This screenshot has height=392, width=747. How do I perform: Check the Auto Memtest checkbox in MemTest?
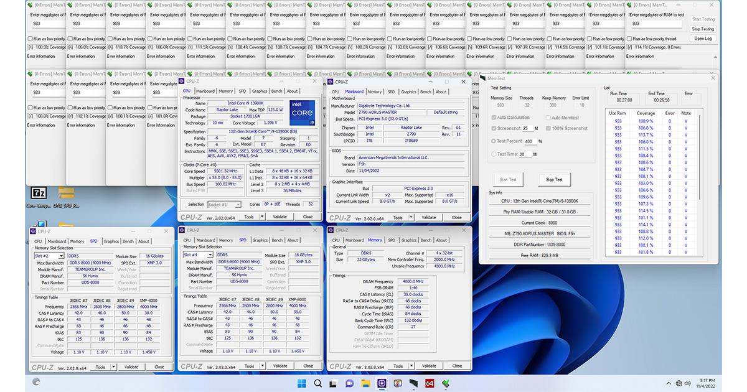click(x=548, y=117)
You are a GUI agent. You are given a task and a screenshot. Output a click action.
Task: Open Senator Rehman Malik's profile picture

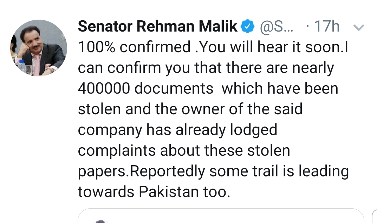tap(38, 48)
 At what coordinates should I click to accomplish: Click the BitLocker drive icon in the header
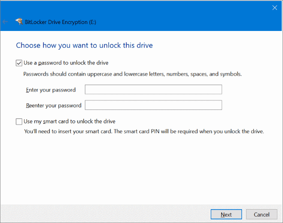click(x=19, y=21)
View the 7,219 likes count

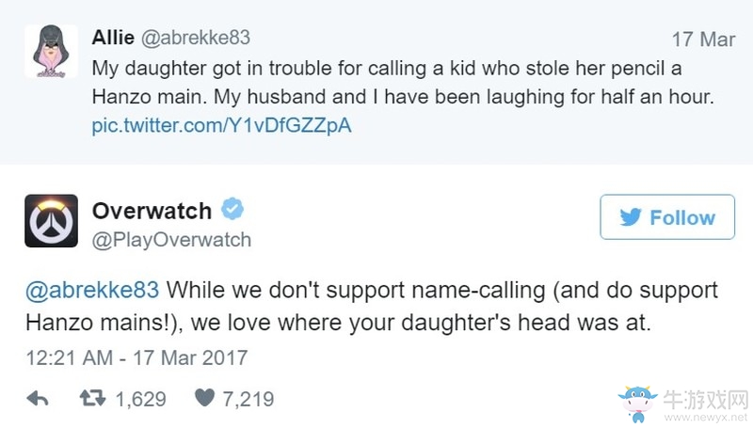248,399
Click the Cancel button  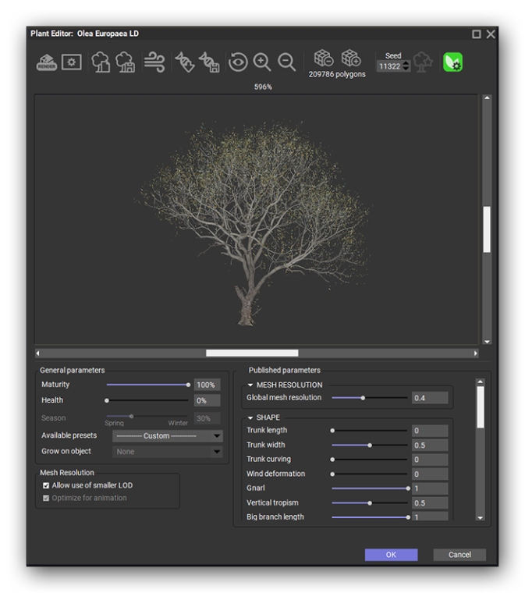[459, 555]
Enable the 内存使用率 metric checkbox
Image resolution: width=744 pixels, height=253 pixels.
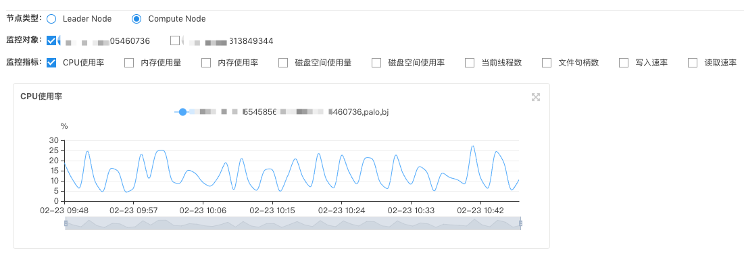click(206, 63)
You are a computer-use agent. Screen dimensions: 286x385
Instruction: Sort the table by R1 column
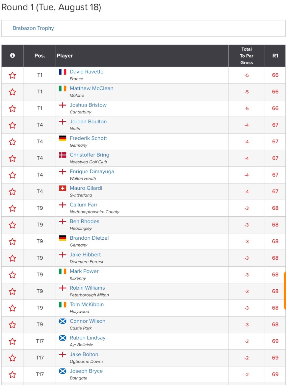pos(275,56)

----------------

**WHAT YOU NEED TO DO:**
Starting with the line that contains "You are a computer-use", print every remaining line of the records above, exactly as it stands. Do not print the pictures.

**SOLUTION FOR THIS PROBLEM:**
You are a computer-use agent. Screen dimensions: 286x385
Instruction: Sort the table by R1 column
pos(275,56)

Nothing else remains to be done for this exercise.